Appeal from the United States District Court for the Western District of Virginia, at Big Stone Gap. Samuel G. Wilson, District Judge. (CA-86-194-B)

Argued: Henry Smith Keuling-Stout, Big Stone Gap, Va., for appellant; Julie Campbell, Assistant United States Attorney, Abingdon, Va., for appellee.

On Brief: Jerry E. Dishner, Gate City, Va., for appellant; E. Montgomery Tucker, United States Attorney, Jerry W. Kilgore, Assistant United States Attorney, Abingdon, Va., for appellee.

W.D. Va.

AFFIRMED.

Before DONALD RUSSELL, K.K. HALL and PHILLIPS, Circuit Judges.

OPINION

PER CURIAM:


Stevie Darwin McNew appeals the adverse judgment of the district court in his action brought against the United States under the Federal Torts Claim Act, 28 U.S.C. §§ 1346(b) and 2671 et seq. Finding no error, we affirm the judgment of the district court.

On December 15, 1984, McNew was driving a tractor-trailer truck in the Jefferson National Forest, located in Scott County, Virginia. McNew had contracted with the United States to conduct logging activities in the Jefferson National Forest. On this date, as McNew attempted to negotiate a curve on the Maple Gap Road (Road 239), the right rear wheels of the trailer slipped off the road, causing the trailer and tractor to fall down a mountainside and McNew to go through the windshield of the tractor.
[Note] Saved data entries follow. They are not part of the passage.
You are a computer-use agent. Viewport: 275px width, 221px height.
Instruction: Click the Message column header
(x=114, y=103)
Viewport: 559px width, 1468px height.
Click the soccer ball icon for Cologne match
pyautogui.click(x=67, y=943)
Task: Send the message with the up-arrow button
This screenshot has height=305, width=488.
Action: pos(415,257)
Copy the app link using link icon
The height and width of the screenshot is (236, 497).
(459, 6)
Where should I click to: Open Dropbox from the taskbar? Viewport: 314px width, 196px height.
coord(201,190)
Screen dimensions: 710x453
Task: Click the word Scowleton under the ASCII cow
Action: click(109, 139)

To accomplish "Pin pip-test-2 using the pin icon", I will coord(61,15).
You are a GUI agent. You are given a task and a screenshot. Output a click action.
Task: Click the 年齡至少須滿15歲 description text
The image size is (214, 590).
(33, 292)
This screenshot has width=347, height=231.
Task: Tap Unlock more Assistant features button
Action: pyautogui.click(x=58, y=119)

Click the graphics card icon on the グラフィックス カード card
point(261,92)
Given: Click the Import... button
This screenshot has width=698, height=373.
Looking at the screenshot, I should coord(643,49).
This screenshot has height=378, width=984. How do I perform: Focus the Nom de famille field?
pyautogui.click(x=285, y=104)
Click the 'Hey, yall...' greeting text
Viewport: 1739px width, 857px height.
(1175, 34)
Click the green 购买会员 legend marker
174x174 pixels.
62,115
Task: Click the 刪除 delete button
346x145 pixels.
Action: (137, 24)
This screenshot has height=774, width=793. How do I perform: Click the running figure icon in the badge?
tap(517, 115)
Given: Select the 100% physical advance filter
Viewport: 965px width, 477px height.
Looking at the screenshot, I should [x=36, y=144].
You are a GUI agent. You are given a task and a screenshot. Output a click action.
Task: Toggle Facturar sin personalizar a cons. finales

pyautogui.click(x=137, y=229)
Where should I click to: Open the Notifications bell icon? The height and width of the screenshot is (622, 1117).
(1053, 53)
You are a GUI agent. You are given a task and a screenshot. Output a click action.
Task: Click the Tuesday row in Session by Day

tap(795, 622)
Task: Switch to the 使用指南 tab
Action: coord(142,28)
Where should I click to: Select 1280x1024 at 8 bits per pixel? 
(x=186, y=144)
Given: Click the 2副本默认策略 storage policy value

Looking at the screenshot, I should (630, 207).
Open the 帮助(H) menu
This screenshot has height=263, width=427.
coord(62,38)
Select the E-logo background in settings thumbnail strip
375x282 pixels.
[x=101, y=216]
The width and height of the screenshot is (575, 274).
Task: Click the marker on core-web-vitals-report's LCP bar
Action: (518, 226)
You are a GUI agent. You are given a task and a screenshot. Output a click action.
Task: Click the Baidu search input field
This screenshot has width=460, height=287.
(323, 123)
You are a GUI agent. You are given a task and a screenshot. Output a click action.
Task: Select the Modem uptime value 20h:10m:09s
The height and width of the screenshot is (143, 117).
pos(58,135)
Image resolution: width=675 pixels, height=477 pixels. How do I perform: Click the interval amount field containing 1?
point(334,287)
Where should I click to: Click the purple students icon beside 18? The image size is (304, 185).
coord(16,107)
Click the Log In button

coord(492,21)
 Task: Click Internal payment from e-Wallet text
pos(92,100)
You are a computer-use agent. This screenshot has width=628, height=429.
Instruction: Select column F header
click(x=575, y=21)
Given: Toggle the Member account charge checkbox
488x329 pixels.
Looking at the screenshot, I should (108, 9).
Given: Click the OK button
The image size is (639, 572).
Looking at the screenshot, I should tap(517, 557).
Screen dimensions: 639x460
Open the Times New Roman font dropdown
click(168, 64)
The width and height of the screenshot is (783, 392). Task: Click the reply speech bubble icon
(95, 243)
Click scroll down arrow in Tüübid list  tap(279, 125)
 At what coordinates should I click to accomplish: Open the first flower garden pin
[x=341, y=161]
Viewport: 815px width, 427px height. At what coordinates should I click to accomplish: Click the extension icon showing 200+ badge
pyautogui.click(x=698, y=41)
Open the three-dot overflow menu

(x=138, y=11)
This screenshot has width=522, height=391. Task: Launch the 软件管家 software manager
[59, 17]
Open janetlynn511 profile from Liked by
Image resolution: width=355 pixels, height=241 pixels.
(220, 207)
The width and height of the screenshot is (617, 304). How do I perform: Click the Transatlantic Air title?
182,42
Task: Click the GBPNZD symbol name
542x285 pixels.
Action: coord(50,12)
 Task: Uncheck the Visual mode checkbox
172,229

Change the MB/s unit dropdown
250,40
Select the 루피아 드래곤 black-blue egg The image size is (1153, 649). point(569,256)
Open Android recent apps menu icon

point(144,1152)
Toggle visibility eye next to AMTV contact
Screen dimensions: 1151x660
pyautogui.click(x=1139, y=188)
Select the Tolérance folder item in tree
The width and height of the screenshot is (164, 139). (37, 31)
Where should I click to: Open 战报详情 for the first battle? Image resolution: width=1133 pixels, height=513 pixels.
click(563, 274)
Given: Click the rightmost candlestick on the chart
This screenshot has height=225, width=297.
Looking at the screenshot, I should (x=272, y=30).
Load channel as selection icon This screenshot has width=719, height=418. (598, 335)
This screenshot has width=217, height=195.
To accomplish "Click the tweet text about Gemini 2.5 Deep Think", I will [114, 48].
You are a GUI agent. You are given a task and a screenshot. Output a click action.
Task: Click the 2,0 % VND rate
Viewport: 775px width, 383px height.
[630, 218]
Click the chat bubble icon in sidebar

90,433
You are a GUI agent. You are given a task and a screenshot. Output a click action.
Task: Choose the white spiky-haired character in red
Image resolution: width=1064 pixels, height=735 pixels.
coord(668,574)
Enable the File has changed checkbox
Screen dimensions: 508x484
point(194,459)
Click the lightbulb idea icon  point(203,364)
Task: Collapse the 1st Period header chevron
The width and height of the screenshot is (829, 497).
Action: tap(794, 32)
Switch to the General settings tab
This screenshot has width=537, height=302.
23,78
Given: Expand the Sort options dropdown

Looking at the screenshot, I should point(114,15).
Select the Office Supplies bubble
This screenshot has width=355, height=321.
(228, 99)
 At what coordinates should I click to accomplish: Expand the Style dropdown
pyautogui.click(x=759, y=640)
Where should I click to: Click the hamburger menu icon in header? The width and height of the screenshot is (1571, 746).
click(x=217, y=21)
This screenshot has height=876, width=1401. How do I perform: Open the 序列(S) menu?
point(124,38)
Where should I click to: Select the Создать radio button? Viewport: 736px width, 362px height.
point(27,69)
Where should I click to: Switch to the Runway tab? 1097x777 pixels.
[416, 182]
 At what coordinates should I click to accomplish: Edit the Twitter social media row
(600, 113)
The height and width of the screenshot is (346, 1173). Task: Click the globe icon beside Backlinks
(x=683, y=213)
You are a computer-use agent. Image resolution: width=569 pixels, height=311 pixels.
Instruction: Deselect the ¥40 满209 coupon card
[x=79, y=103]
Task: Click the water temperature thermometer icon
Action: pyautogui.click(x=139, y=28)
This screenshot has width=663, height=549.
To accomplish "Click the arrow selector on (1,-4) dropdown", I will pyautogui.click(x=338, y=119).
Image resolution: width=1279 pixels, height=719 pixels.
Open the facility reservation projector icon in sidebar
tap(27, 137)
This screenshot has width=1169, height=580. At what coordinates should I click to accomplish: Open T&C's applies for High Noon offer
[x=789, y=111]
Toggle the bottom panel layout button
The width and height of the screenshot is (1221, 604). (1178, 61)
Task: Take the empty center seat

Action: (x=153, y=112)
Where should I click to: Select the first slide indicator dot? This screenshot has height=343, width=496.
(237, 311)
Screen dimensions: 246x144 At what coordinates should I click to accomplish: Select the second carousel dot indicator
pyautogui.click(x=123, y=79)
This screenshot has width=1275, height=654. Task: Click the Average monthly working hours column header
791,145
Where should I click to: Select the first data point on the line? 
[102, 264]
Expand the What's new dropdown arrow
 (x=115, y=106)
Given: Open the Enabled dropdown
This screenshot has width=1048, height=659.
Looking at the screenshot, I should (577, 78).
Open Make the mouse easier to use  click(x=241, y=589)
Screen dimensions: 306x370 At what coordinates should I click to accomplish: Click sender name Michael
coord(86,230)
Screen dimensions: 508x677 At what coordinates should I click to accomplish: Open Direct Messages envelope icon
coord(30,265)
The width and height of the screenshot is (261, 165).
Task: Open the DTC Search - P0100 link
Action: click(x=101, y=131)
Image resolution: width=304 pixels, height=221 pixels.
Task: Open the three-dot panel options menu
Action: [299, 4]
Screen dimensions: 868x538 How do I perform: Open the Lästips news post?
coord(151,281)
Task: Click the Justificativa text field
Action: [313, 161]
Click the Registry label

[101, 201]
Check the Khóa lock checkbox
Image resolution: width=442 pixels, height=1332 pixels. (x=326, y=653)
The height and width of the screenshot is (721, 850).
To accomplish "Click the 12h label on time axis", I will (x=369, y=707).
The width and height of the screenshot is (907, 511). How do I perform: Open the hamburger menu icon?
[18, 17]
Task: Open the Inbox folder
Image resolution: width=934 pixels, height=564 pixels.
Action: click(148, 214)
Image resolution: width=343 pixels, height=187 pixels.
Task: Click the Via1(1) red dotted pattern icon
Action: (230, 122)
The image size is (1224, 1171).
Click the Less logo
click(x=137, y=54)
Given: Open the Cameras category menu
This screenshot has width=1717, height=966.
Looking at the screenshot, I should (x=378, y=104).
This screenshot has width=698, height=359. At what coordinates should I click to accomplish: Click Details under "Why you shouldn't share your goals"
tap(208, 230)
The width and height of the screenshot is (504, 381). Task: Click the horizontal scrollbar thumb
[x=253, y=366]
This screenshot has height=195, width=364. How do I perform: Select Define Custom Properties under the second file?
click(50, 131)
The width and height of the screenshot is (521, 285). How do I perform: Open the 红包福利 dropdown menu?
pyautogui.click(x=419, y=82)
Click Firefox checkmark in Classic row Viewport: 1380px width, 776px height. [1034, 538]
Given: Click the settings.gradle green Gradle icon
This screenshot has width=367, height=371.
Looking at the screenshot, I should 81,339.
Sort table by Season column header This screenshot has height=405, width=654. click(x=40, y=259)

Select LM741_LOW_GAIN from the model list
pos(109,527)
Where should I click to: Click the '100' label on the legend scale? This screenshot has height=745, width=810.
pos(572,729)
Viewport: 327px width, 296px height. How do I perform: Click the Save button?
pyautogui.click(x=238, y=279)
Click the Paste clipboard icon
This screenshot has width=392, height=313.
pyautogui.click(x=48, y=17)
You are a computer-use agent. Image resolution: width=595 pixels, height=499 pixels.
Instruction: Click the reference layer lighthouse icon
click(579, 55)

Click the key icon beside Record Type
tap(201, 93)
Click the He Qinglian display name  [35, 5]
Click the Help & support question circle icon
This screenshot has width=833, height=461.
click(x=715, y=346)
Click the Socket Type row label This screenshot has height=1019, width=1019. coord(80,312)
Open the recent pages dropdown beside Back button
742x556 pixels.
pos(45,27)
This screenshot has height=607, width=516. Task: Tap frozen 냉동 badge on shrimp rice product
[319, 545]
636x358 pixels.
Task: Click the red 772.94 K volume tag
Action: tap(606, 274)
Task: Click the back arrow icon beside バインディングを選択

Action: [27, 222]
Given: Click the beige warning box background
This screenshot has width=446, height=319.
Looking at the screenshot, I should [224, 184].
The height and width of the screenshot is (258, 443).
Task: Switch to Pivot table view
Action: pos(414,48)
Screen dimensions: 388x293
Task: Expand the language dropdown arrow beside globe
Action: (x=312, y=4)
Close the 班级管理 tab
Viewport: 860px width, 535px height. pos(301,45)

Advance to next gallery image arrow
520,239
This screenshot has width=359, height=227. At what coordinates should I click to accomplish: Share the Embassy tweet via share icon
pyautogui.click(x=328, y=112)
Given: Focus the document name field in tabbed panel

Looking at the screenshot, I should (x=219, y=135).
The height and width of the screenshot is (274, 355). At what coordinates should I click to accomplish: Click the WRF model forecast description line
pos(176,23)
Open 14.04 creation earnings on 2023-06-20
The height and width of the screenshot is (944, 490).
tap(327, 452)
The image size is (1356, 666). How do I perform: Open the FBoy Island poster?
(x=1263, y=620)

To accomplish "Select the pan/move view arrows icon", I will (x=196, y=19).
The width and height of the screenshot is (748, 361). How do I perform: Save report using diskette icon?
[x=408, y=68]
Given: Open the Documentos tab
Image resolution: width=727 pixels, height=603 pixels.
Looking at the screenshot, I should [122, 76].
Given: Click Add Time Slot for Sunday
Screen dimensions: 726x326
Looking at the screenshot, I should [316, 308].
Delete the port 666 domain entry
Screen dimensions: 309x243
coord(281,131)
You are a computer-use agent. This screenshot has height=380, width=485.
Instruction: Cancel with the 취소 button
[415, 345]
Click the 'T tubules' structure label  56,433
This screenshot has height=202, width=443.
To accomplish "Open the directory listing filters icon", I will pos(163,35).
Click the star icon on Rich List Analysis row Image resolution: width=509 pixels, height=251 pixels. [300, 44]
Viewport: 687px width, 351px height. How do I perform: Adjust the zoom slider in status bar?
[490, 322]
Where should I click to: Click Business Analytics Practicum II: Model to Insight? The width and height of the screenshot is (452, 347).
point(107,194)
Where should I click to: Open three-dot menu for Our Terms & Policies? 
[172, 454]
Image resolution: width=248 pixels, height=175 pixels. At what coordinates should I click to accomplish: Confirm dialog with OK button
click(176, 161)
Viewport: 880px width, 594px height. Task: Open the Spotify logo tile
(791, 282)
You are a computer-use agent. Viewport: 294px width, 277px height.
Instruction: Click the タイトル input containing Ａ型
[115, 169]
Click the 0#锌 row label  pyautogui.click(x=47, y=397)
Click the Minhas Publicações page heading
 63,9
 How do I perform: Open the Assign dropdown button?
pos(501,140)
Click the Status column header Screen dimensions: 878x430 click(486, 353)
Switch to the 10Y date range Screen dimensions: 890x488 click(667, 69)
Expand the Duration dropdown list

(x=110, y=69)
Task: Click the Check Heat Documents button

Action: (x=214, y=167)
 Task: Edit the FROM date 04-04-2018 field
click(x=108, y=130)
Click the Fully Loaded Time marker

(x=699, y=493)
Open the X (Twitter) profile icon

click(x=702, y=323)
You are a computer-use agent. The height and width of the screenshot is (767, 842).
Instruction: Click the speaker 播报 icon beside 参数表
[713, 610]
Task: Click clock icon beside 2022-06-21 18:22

As a result of the accident, McNew suffered serious personal injuries and extensive damage to his truck, and he brought suit against the United States alleging negligent maintenance of the Maple Gap Road.* 

McNew alleged and sought to prove that the Forest Service's negligence in failing to apply gravel to the road surface at the site of the accident caused a portion of the road to give way and collapse under the rear wheels of his trailer. At trial, Harold Sutherland, the Forest Service road manager who was directly responsible for maintaining the Maple Gap Road, testified that he was concerned about the road needing gravel for better traction and was worried about whether trucks might slide off the road without it. The United States contended and offered evidence, however, that McNew had simply driven off the side of the road. At trial, the Government produced Forest Service personnel, a state trooper, and an expert witness to testify that the Maple Gap Road had been properly maintained and had not collapsed; that there was no evidence of road failure; that McNew had been observed several times successfully traveling the road, but had also been observed having trouble with some of the curves in the road; that the road was wide enough at the curve to accommodate a truck the size of McNew's; and that all indications were that McNew had taken the curve too sharply and had gone over the side of the road.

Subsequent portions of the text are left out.